To describe the repository and its structure (communities and collections) a DSpace Repository Ontology was created. The DSpace Repository Ontology contains classes like Repository, Community, Collection and Item. The class Repository is a subclass of void:Dataset. Everyone using dspace-rdf should consider to add a description of the repository as a Dataset. This can be done with the StaticDSOConverterPlugin as described above.
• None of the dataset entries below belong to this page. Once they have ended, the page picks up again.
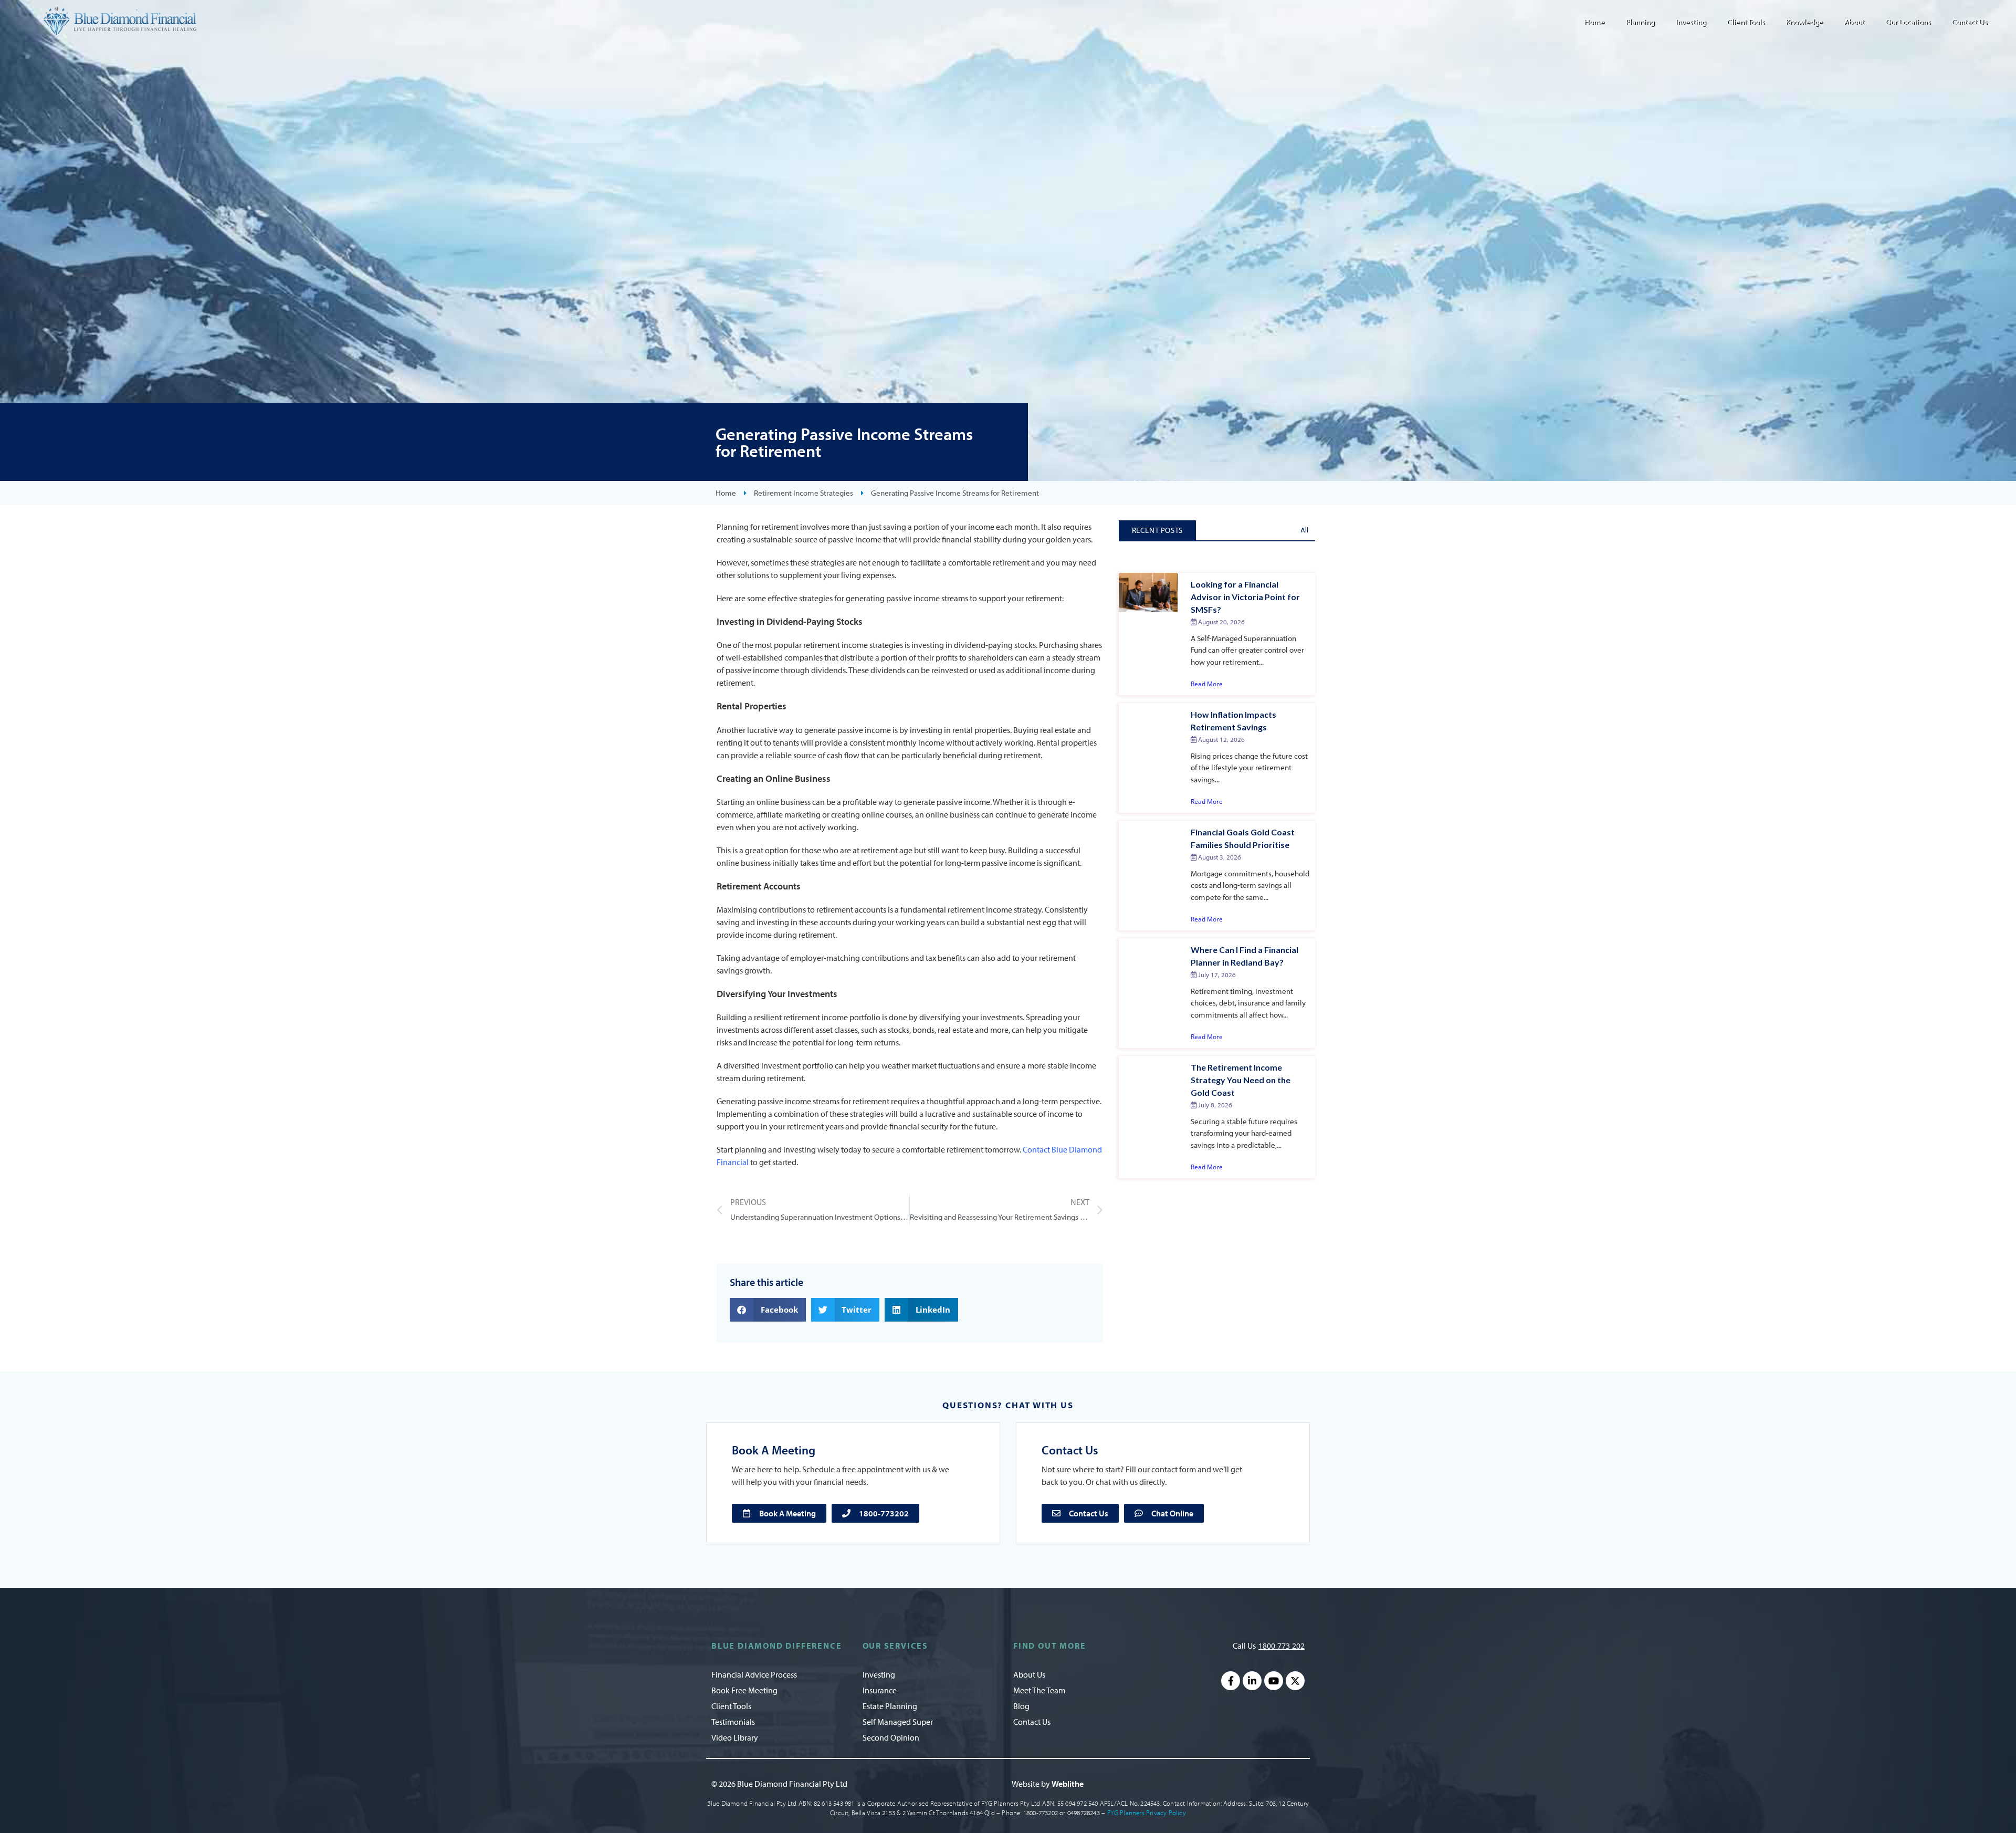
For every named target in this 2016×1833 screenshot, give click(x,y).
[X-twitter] (1295, 1680)
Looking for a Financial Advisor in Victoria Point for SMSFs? (1245, 596)
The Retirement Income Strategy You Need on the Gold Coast (1240, 1079)
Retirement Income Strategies (803, 493)
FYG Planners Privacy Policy (1146, 1812)
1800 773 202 (1281, 1646)
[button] (768, 1310)
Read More (1207, 683)
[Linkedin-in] (1252, 1680)
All (1304, 530)
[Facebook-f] (1230, 1680)
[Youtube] (1273, 1680)
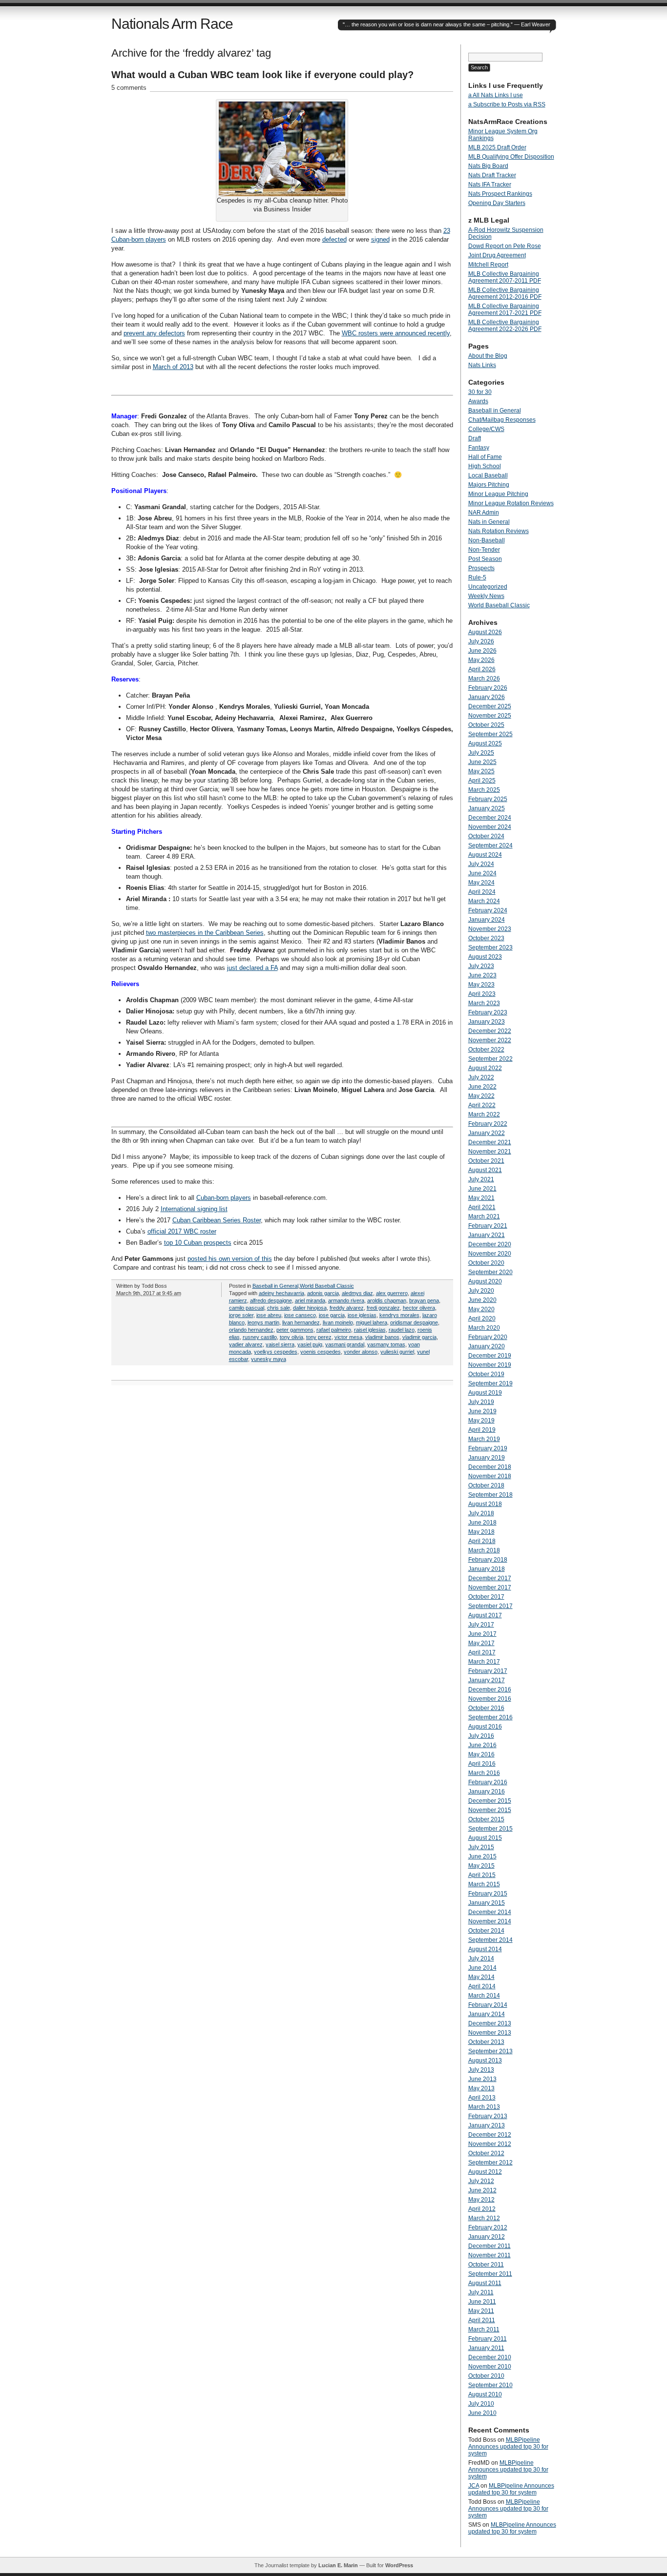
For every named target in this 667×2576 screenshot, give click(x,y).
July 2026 (481, 641)
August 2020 (485, 1281)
The following part is an example for the contents of the file [dspace-install]/config/modules/rdf/contstant-data-site.ttl which can be used to add static to the description of the repository itself:

Code Block
title[dspace-install]/config/modules/rdf/constant-data-site.ttl
@prefix void: <http://rdfs.org/ns/void#> .
@prefix foaf: <http://xmlns.com/foaf/0.1/> .
 
@prefix : <#> .
 
# void expects the following URI to be a unique reference to the description of an single repository only.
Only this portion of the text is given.